His favorite meal to cook for fellow offenders is spaghetti. The secret to getting the pasta right is to let the sauce simmer for a while.

“You can’t just hurry and serve it up,” he said.

Being in the program has been a challenge for many of the participants.

English said the program started about five years ago, but it lacked structure and it was dropped. However, he was put in charge of it, and by setting goals and a timeline, the offenders worked their way through to success.

“If you know anything about the kitchen, you know they don’t last too long in there,” he said some of the offenders who have tried working in food service.

Graziano agreed that the program has not always been easy.

“There were times I didn’t think I was going to make it,” he said.
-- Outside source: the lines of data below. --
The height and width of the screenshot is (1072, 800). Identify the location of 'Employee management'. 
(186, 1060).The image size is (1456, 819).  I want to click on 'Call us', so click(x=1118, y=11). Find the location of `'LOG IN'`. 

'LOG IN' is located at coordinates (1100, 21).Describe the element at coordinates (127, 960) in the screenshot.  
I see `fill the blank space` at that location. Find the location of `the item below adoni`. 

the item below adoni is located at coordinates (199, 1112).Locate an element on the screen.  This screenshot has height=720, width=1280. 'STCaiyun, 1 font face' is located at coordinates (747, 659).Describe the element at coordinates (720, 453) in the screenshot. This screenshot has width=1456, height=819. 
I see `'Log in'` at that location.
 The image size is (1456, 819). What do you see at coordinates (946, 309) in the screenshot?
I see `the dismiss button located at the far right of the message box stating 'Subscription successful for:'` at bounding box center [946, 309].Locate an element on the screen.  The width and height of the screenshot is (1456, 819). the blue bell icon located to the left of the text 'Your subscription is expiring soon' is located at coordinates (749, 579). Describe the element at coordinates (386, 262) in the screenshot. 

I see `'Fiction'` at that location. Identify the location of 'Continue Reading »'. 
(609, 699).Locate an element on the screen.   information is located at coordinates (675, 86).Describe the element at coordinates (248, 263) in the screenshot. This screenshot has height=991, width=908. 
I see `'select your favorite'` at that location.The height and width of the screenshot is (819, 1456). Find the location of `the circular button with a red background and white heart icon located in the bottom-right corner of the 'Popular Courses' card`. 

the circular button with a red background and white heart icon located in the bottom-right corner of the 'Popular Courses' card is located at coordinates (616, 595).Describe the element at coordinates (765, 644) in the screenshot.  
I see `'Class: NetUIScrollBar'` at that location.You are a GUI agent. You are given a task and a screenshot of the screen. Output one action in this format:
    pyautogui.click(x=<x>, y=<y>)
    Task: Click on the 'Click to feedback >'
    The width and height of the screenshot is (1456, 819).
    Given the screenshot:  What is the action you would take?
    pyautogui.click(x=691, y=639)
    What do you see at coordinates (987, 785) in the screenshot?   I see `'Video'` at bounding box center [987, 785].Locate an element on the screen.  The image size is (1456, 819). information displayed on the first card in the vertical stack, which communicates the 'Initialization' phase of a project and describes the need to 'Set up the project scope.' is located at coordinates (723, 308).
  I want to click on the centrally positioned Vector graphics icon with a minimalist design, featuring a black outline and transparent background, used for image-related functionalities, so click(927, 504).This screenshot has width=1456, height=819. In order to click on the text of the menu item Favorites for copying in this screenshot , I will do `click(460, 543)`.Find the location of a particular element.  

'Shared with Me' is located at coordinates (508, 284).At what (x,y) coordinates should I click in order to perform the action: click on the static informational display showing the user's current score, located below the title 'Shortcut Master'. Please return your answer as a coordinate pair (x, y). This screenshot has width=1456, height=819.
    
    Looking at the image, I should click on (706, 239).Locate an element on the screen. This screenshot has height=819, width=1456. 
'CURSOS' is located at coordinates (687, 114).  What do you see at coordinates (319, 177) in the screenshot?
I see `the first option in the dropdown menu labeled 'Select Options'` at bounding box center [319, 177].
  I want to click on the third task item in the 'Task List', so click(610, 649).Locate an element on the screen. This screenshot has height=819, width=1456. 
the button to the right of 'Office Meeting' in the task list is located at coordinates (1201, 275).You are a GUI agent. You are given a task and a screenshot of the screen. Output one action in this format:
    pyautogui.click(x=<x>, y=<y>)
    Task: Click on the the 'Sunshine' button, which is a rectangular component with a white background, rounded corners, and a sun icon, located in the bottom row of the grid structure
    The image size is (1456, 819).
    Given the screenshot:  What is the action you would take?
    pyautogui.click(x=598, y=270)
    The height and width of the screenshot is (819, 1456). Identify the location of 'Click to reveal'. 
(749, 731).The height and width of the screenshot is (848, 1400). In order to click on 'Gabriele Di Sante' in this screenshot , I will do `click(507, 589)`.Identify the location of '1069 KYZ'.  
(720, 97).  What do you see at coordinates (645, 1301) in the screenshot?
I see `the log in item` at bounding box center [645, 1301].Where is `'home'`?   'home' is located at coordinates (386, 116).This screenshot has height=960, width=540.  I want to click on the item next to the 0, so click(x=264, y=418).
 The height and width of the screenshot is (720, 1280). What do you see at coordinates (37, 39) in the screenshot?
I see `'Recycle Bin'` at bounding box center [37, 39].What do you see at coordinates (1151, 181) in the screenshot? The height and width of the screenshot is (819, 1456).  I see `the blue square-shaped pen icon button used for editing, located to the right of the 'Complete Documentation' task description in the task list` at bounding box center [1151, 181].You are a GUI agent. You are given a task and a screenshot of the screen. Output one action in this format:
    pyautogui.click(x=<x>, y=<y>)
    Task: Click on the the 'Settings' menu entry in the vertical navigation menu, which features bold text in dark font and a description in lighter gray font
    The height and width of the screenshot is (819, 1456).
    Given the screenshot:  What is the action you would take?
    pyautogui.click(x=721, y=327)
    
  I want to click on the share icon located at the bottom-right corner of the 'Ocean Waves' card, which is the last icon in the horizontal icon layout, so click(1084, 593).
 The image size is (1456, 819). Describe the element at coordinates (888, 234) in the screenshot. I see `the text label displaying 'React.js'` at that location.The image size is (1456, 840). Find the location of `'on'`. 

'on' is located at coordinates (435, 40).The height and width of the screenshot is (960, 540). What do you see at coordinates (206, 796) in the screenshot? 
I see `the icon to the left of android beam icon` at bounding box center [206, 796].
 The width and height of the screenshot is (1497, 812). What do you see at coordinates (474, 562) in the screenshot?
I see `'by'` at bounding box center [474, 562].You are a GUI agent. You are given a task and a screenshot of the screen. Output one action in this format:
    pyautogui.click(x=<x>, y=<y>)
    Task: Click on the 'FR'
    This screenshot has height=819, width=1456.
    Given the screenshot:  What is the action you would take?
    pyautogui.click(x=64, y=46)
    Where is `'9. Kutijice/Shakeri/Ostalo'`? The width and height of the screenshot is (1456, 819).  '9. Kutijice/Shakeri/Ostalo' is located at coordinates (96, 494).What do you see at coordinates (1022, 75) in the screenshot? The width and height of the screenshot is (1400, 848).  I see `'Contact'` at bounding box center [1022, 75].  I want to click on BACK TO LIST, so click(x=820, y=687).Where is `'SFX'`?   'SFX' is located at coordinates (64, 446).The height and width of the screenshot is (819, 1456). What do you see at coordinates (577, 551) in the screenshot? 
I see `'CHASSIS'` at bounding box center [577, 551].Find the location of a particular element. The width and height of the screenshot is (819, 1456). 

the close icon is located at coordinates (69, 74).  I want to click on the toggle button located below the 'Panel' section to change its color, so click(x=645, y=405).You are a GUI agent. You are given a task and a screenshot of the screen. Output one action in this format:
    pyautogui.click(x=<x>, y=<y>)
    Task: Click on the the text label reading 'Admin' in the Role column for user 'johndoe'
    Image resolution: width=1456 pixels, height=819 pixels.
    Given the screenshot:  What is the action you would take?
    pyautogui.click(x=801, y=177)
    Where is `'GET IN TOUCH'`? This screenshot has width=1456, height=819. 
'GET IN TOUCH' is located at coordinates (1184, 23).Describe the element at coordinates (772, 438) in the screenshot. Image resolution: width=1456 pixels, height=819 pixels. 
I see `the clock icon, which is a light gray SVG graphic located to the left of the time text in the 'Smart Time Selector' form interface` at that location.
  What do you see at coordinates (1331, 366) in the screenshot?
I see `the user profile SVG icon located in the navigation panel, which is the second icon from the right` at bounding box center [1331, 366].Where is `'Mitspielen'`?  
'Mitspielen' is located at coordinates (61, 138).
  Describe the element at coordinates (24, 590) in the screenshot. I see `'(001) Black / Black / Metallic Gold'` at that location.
But he is encouraged by the positive comments from fellow inmates.

“I’ve actually had guys come from other facilities and say they can’t believe how good the food is here,” he said.

Bock said that future employers will be impressed by the skills learned by the offenders. Those who won’t be leaving the prison for several years will also have the opportunity to mentor other men in the program.

Graziano is one of those who will be mentoring the next group of wanna-be chefs.

“When you see your co-workers and bosses taking it seriously,” he said, “it gives me the incentive to take this seriously.”